BGH 7. Zivilsenat, Beschluss vom 21.09.2022, AZ VII ZR 767/21, ECLI:DE:BGH:2022:210922BVIIZR767.21.0

Verfahrensgang

vorgehend OLG Köln, 15. Juni 2021, Az: 25 U 60/20
vorgehend LG Bonn, 19. August 2020, Az: 1 O 352/19

Tenor

Der Beschwerde der Klägerin gegen die Nichtzulassung der Revision wird stattgegeben.

Das Urteil des 25. Zivilsenats des Oberlandesgerichts Köln vom 15. Juni 2021 wird gemäß § 544 Abs. 9 ZPO aufgehoben, soweit die Berufung der Klägerin betreffend die Anträge zu 2 bis 6 zurückgewiesen worden ist. Der Rechtsstreit wird im Umfang der Aufhebung zur neuen Verhandlung und Entscheidung, auch über die Kosten des Verfahrens über die Beschwerde gegen die Nichtzulassung der Revision, an das Berufungsgericht zurückverwiesen.

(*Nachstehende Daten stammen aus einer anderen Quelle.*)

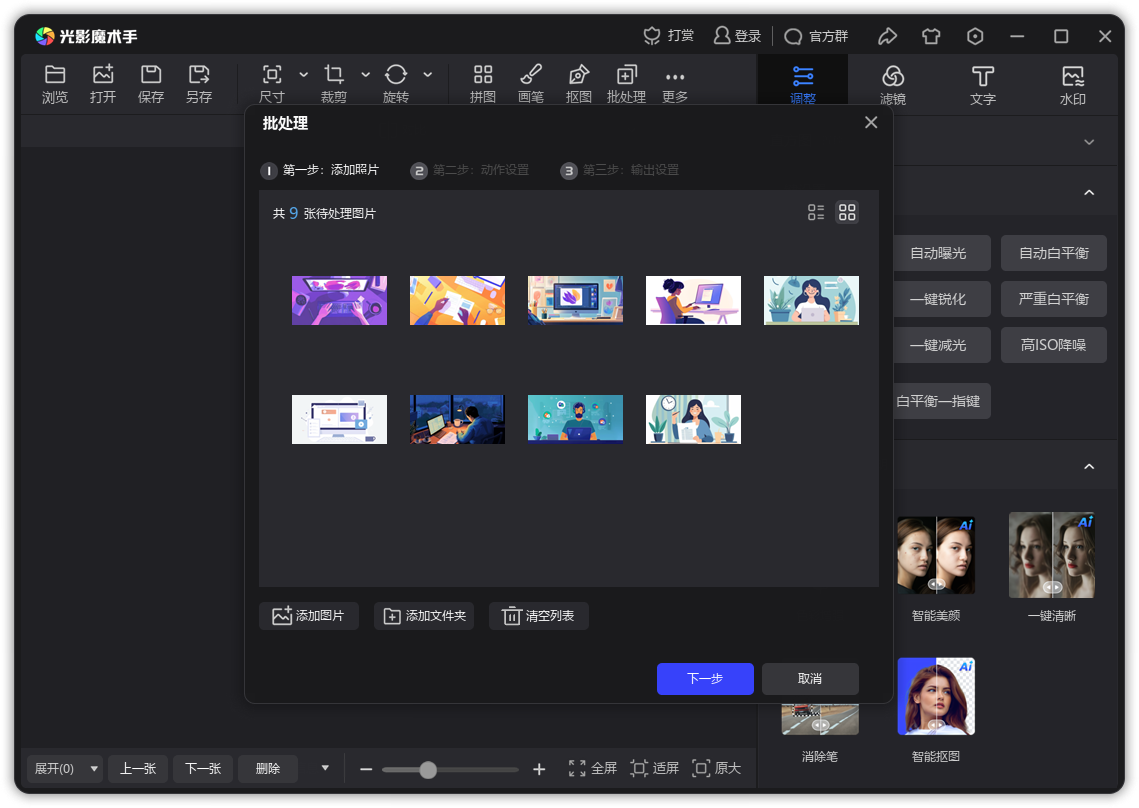The height and width of the screenshot is (808, 1139).
Task: Click 官方群 in the top bar
Action: [817, 36]

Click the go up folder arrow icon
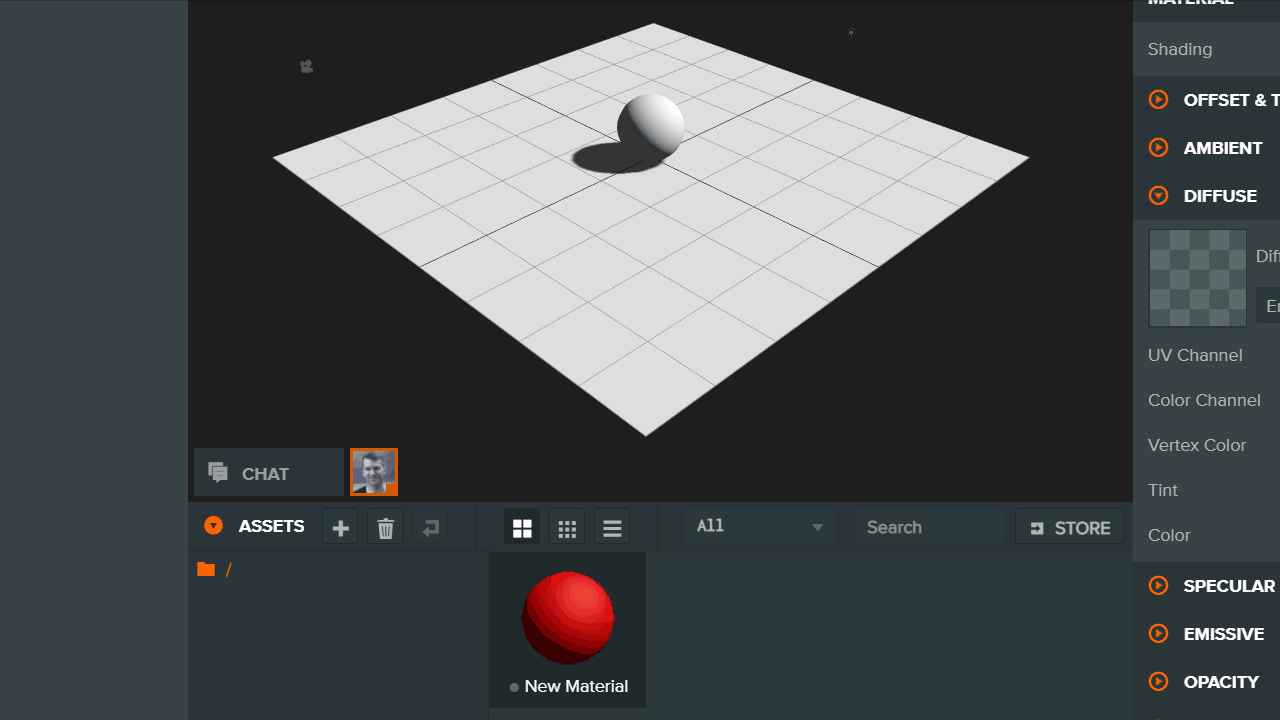pyautogui.click(x=431, y=528)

Gegenstandswert: bis 50.000 €

Gründe

I.

1

Die Klägerin nimmt die beklagte Kraftfahrzeugherstellerin aus abgetretenem Recht wegen der Verwendung einer unzulässigen Abschalteinrichtung auf Schadensersatz in Anspruch.

2

Der Ehemann der Klägerin erwarb mit Bestellung vom Januar 2016 ein von der Beklagten hergestelltes Fahrzeug Mercedes Benz V 220 d BlueEfficiency als Neuwagen zum Kaufpreis von 54.700 €. Das Fahrzeug ist mit einem Dieselmotor des Typs OM 651 ausgestattet. Für den Fahrzeugtyp wurde die Typgenehmigung nach der Verordnung (EG) Nr. 715/2007 mit der Schadstoffklasse Euro 6 erteilt. Das Fahrzeug ist von einem verpflichtenden Rückruf wegen einer unzulässigen Abschalteinrichtung durch das Kraftfahrt-Bundesamt (KBA) betroffen.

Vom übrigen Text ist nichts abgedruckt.